_Work instructions:_ The output must reproduce each line of the data word for word.

_Record set:_
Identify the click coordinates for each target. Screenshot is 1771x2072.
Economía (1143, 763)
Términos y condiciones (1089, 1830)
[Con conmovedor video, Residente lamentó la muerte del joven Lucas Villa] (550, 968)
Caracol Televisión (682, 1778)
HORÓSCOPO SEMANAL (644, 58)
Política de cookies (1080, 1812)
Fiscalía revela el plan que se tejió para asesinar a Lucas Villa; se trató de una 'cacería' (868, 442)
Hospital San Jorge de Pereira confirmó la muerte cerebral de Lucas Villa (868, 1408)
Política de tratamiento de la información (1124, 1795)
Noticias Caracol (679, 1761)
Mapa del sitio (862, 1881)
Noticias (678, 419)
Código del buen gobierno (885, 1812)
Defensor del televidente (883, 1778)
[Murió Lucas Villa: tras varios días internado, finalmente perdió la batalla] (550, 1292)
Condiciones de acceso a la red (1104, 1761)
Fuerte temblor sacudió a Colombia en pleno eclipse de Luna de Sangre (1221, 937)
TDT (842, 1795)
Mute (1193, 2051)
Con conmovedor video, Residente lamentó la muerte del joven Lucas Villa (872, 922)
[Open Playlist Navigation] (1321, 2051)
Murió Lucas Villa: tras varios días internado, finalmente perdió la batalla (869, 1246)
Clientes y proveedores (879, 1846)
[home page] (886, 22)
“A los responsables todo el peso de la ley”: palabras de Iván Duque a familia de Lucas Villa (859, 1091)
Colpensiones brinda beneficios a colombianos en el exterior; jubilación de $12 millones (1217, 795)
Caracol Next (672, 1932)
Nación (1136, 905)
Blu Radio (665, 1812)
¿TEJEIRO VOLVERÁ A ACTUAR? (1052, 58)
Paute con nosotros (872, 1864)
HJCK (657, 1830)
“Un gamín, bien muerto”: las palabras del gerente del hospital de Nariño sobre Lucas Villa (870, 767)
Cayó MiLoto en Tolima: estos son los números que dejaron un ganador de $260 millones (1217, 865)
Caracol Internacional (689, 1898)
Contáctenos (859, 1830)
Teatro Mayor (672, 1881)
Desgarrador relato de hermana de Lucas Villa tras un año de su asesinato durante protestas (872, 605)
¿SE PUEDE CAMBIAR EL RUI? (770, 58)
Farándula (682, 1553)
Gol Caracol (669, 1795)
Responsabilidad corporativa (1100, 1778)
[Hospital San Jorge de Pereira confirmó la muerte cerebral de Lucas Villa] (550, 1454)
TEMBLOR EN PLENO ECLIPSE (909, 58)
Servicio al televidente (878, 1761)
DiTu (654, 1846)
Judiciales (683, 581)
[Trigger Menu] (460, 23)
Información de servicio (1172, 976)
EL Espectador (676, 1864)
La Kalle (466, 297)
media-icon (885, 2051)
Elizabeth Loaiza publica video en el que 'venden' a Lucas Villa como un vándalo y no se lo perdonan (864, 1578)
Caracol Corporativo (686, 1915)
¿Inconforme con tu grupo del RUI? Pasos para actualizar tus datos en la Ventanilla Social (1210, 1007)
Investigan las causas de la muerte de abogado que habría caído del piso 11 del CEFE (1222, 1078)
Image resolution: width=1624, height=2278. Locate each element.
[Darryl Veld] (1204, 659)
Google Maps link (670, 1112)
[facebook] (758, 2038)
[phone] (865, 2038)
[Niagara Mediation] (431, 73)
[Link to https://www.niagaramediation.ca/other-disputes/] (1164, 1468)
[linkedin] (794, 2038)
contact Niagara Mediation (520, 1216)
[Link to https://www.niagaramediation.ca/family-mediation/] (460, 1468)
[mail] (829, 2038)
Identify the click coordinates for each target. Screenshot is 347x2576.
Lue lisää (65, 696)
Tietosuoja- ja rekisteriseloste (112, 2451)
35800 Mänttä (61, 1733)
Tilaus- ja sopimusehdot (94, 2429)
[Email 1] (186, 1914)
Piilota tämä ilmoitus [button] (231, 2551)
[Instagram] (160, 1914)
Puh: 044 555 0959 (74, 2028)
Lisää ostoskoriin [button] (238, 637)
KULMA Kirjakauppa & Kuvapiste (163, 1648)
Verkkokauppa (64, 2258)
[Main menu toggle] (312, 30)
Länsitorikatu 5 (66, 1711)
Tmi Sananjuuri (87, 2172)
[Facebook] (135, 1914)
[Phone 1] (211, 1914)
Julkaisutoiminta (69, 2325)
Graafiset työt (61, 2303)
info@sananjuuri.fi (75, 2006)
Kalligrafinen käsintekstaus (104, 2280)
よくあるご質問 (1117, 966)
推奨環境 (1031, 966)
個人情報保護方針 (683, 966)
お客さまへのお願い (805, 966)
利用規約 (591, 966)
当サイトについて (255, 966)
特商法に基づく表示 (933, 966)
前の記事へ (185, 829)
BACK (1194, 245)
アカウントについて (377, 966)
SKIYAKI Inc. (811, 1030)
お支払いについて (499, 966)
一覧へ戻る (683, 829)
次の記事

_Written solution:_
Identify the click coordinates for each target. Screenshot is 1771x2072.
Economía (1143, 763)
Términos y condiciones (1089, 1830)
[Con conmovedor video, Residente lamentó la muerte del joven Lucas Villa] (550, 968)
Caracol Televisión (682, 1778)
HORÓSCOPO SEMANAL (644, 58)
Política de cookies (1080, 1812)
Fiscalía revela el plan que se tejió para asesinar a Lucas Villa; se trató de una 'cacería' (868, 442)
Hospital San Jorge de Pereira confirmó la muerte cerebral de Lucas Villa (868, 1408)
Política de tratamiento de la información (1124, 1795)
Noticias Caracol (679, 1761)
Mapa del sitio (862, 1881)
Noticias (678, 419)
Código del buen gobierno (885, 1812)
Defensor del televidente (883, 1778)
[Murió Lucas Villa: tras varios días internado, finalmente perdió la batalla] (550, 1292)
Condiciones de acceso a la red (1104, 1761)
Fuerte temblor sacudió a Colombia en pleno eclipse de Luna de Sangre (1221, 937)
TDT (842, 1795)
Mute (1193, 2051)
Con conmovedor video, Residente lamentó la muerte del joven Lucas Villa (872, 922)
[Open Playlist Navigation] (1321, 2051)
Murió Lucas Villa: tras varios días internado, finalmente perdió la batalla (869, 1246)
Clientes y proveedores (879, 1846)
[home page] (886, 22)
“A los responsables todo el peso de la ley”: palabras de Iván Duque a familia de Lucas Villa (859, 1091)
Colpensiones brinda beneficios a colombianos en el exterior; jubilación de $12 millones (1217, 795)
Caracol Next (672, 1932)
Nación (1136, 905)
Blu Radio (665, 1812)
¿TEJEIRO VOLVERÁ A ACTUAR? (1052, 58)
Paute con nosotros (872, 1864)
HJCK (657, 1830)
“Un gamín, bien muerto”: las palabras del gerente del hospital de Nariño sobre Lucas Villa (870, 767)
Cayó MiLoto en Tolima: estos son los números que dejaron un ganador de $260 millones (1217, 865)
Caracol Internacional (689, 1898)
Contáctenos (859, 1830)
Teatro Mayor (672, 1881)
Desgarrador relato de hermana de Lucas Villa tras un año de su asesinato durante protestas (872, 605)
¿SE PUEDE CAMBIAR EL RUI? (770, 58)
Farándula (682, 1553)
Gol Caracol (669, 1795)
Responsabilidad corporativa (1100, 1778)
[Hospital San Jorge de Pereira confirmó la muerte cerebral de Lucas Villa] (550, 1454)
TEMBLOR EN PLENO ECLIPSE (909, 58)
Servicio al televidente (878, 1761)
DiTu (654, 1846)
Judiciales (683, 581)
[Trigger Menu] (460, 23)
Información de servicio (1172, 976)
EL Espectador (676, 1864)
La Kalle (466, 297)
media-icon (885, 2051)
Elizabeth Loaiza publica video en el que 'venden' a Lucas Villa como un vándalo y no se lo perdonan (864, 1578)
Caracol Corporativo (686, 1915)
¿Inconforme con tu grupo del RUI? Pasos para actualizar tus datos en la Ventanilla Social (1210, 1007)
Investigan las causas de la muerte de abogado que habría caído del piso 11 del CEFE (1222, 1078)
Image resolution: width=1624, height=2278. Locate each element.
[Darryl Veld] (1204, 659)
Google Maps link (670, 1112)
[facebook] (758, 2038)
[phone] (865, 2038)
[Niagara Mediation] (431, 73)
[Link to https://www.niagaramediation.ca/other-disputes/] (1164, 1468)
[linkedin] (794, 2038)
contact Niagara Mediation (520, 1216)
[Link to https://www.niagaramediation.ca/family-mediation/] (460, 1468)
[mail] (829, 2038)
Identify the click coordinates for each target. Screenshot is 347x2576.
Lue lisää (65, 696)
Tietosuoja- ja rekisteriseloste (112, 2451)
35800 Mänttä (61, 1733)
Tilaus- ja sopimusehdot (94, 2429)
[Email 1] (186, 1914)
Piilota tämä ilmoitus [button] (231, 2551)
[Instagram] (160, 1914)
Puh: 044 555 0959 (74, 2028)
Lisää ostoskoriin [button] (238, 637)
KULMA Kirjakauppa & Kuvapiste (163, 1648)
Verkkokauppa (64, 2258)
[Main menu toggle] (312, 30)
Länsitorikatu 5 (66, 1711)
Tmi Sananjuuri (87, 2172)
[Facebook] (135, 1914)
[Phone 1] (211, 1914)
Julkaisutoiminta (69, 2325)
Graafiset työt (61, 2303)
info@sananjuuri.fi (75, 2006)
Kalligrafinen käsintekstaus (104, 2280)
よくあるご質問 (1117, 966)
推奨環境 (1031, 966)
個人情報保護方針 (683, 966)
お客さまへのお願い (805, 966)
利用規約 (591, 966)
当サイトについて (255, 966)
特商法に基づく表示 (933, 966)
前の記事へ (185, 829)
BACK (1194, 245)
アカウントについて (377, 966)
SKIYAKI Inc. (811, 1030)
お支払いについて (499, 966)
一覧へ戻る (683, 829)
次の記事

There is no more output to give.